Proof. Since $f^{N}$ is a contraction map it has a unique fixed point $a \in X$ . Thus one way of showing that something is equal to $a$ is to show that its fixed by $f^{N}$ . But a clever trick lets us see that $f^{N}$ fixes $f (a)$ : since we are just composing $f$ with itself over and over,

$f^{N} (f (a)) = f^{N + 1} (a) = f (f^{N} (a)) = f (a)$

where the last inequality follows as $f^{N} (a) = a$ by definition. Thus $f^{N}$ fixes $f (a)$ so this must be the unique fixed point $a$ itself! $f (a) = a$ as desired. Additionally, this is the only fixed point of $f$ as any points fixed by $f$ are fixed by all repeated compositions of $f$ , so would be fixed points of $f^{N}$ .
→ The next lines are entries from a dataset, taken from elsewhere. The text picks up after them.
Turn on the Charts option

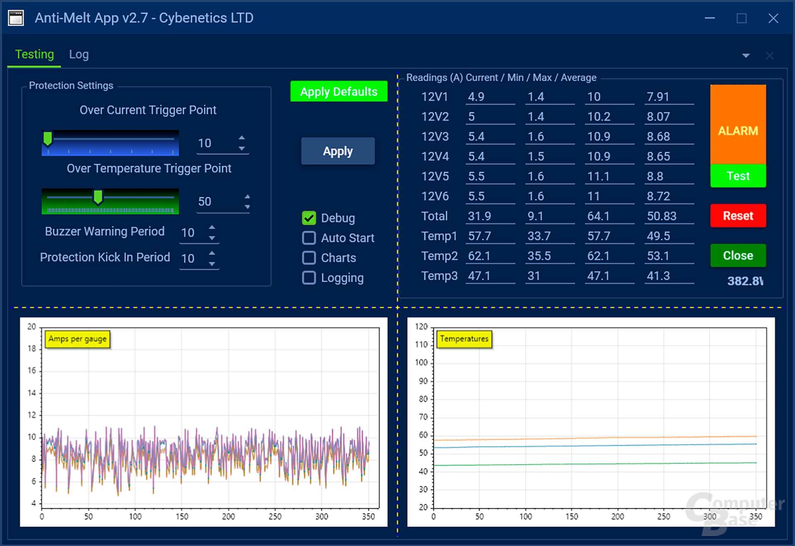click(309, 257)
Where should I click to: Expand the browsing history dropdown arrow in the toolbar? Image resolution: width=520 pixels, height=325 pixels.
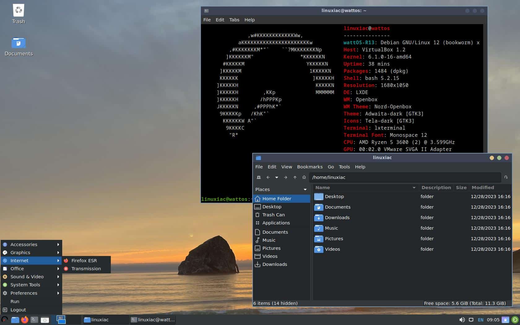pyautogui.click(x=276, y=177)
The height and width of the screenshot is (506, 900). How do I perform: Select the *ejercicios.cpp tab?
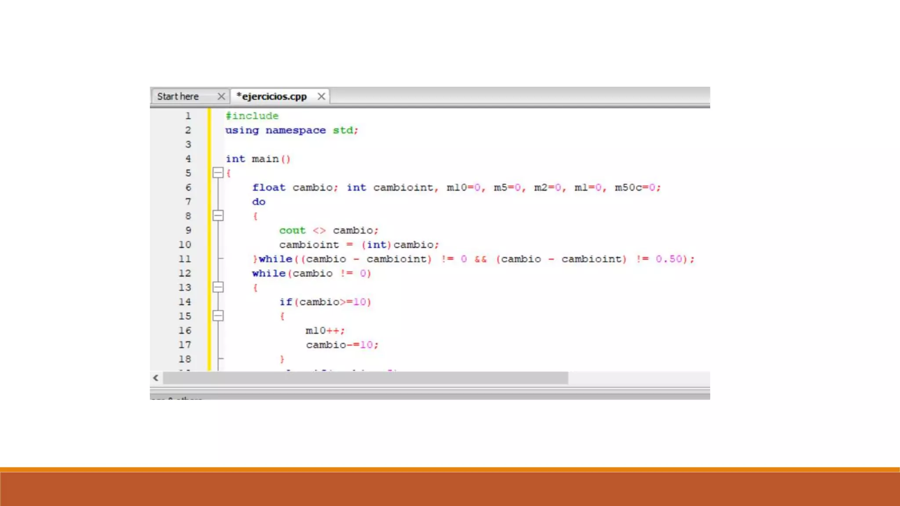tap(272, 96)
It remains only to see that starting from an arbitrary $x_{0} \in X$ , repeated iteration produces a convergent sequence with limit $a$ . The trick is to break the sequence $f^{n} (a)$ down into $N$ subsequences, one for each $r \in {0, \dots N - 1}$ :

$\begin{matrix} x_{0} & f^{N} (x_{0}) & f^{2 N} (x_{0}) & \dots, & f^{n N} (x_{0}) & \dots \\ f (x_{0}) & f^{1 + N} (x_{0}) & f^{1 + 2 N} (x_{0}) & \dots, & f^{1 + n N} (x_{0}) & \dots \\ f^{2} (x_{0}) & f^{2 + N} (x_{0}) & f^{2 + 2 N} (x_{0}) & \dots, & f^{2 + n N} (x_{0}) & \dots \\ ⋮ & ⋮ & ⋮ & ⋮ & ⋮ & ⋮ \\ f^{r} (x_{0}) & f^{r + N} (x_{0}) & f^{r + 2 N} (x_{0}) & \dots, & f^{r + n N} (x_{0}) & \dots \\ ⋮ & ⋮ & ⋮ & ⋮ & ⋮ & ⋮ \\ f^{N - 1} (x_{0}) & f^{(N - 1) + N} (x_{0}) & f^{(N - 1) + 2 N} (x_{0}) & \dots, & f^{(N - 1) + n N} (x_{0}) & \dots \end{matrix}$

Each of these sequences is the iteration of $f^{N}$ on some initial point $f^{r} (x_{0})$ , and so by the contraction mapping theorem converges to the unqiue fixed point $a$ of $f^{N}$ . Thus, we’ve written our sequence as the union of $N$ sequences, each of which has the same limit! So the entire sequence converges to this limit, $f^{n} (x_{0}) \to a$ as desired.